Rebecca, my wife, asked me this morning: "Why are we still together, now that our two kids are out of high school." I replied, smartly, what keeps us together now must be our dog. Then from the back of my mind came: "Maybe the van also has something to do with it."
Our boy is twenty: truly an alternative creature: first-born-first-spoiled, but quite charming in his own way. Either he will stay honest and straighter than his teeth will, or become a politician, or even possibly a jerk ... who knows. "I'm privately hoping he finds his Way through music. Elan is definitely not your run-of-the-mill human being; we wish him the best of luck. We've held him up and held him back for twenty years; the rest is up to him.
Darcy is eighteen; the sweetest, prettiest, bestest person in the world. She and her mother sit around and cry together regularly. If there's justice in this world, she will be rewarded the best of luck, because she's surely earned it.
Our dog is a lovely two litter Idaho beagle named Goose who dearly loves Rebecca, and also kisses me often, because I let her. I've concluded dog-kissing's normal.

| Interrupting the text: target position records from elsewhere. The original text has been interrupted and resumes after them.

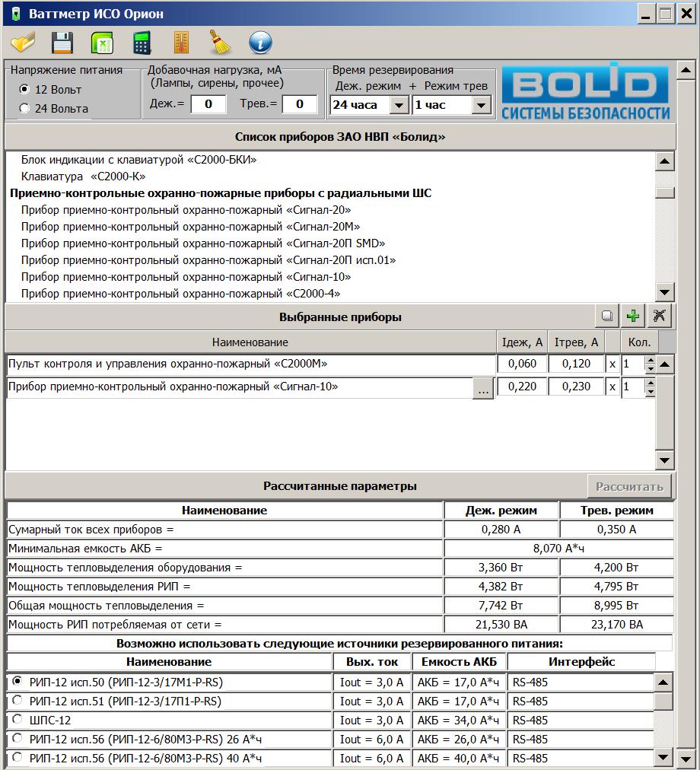This screenshot has height=770, width=700.
Task: Select the 12 Вольт radio button
Action: (x=24, y=90)
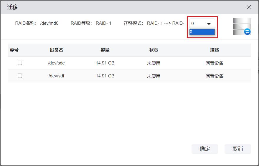The height and width of the screenshot is (166, 259).
Task: Enable the /dev/sdf device checkbox
Action: pyautogui.click(x=20, y=76)
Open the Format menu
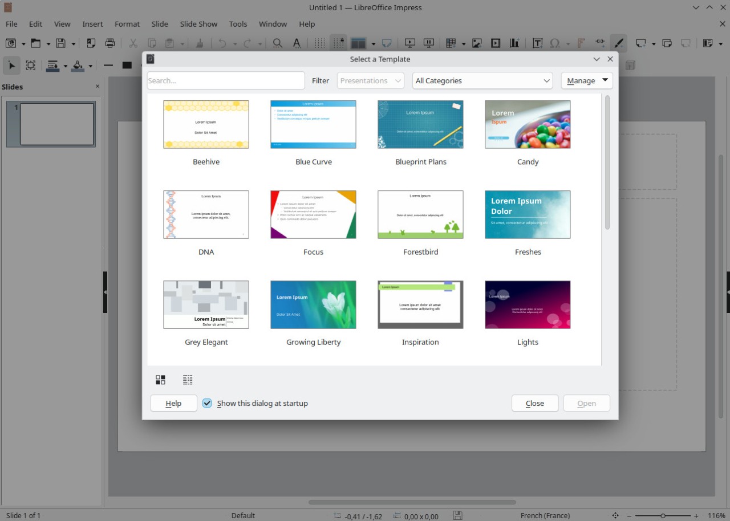This screenshot has width=730, height=521. tap(127, 24)
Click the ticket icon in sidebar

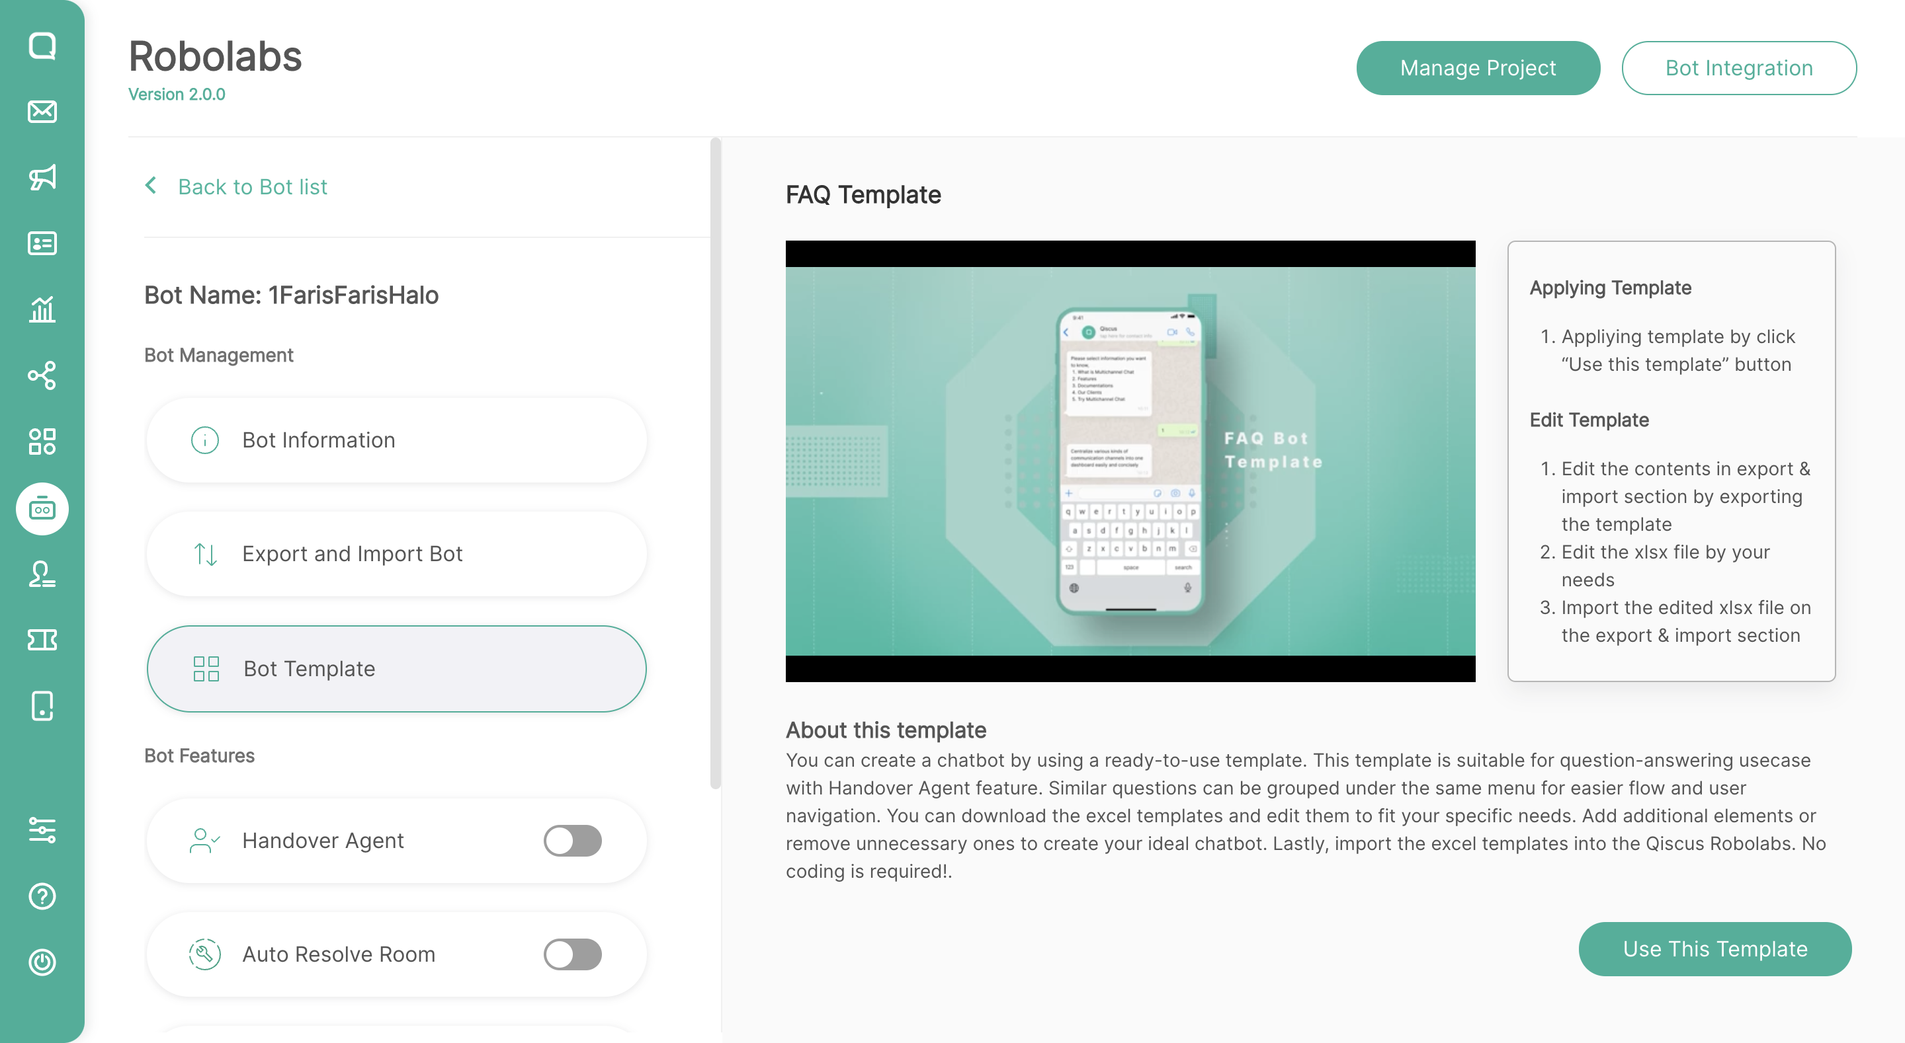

At Bodega Beach yesterday I was starting to get resentments about carting all our camping objects through the sand , having to do all the work, while Rebecca was sitting in the front seat. Then I noticed she was rubbing her foot, and seriously praying. She's got these tangled nerves in her foot, which cause much pain and numb a couple toes; so she was getting all serious, praying for a foot-nerve and bag-of-bones back miracle, all the while rubbing hard too. So, for a day after, Rebecca was singing hosannas and claiming a miracle, saying maybe we'd been wrong all along for being such skeptics.
I think old people grow more religious, looking for miracles to cure their failing bodies. There's probably more advantage in the rub than the prayer; and, having someone to rub is considerably better than kissing.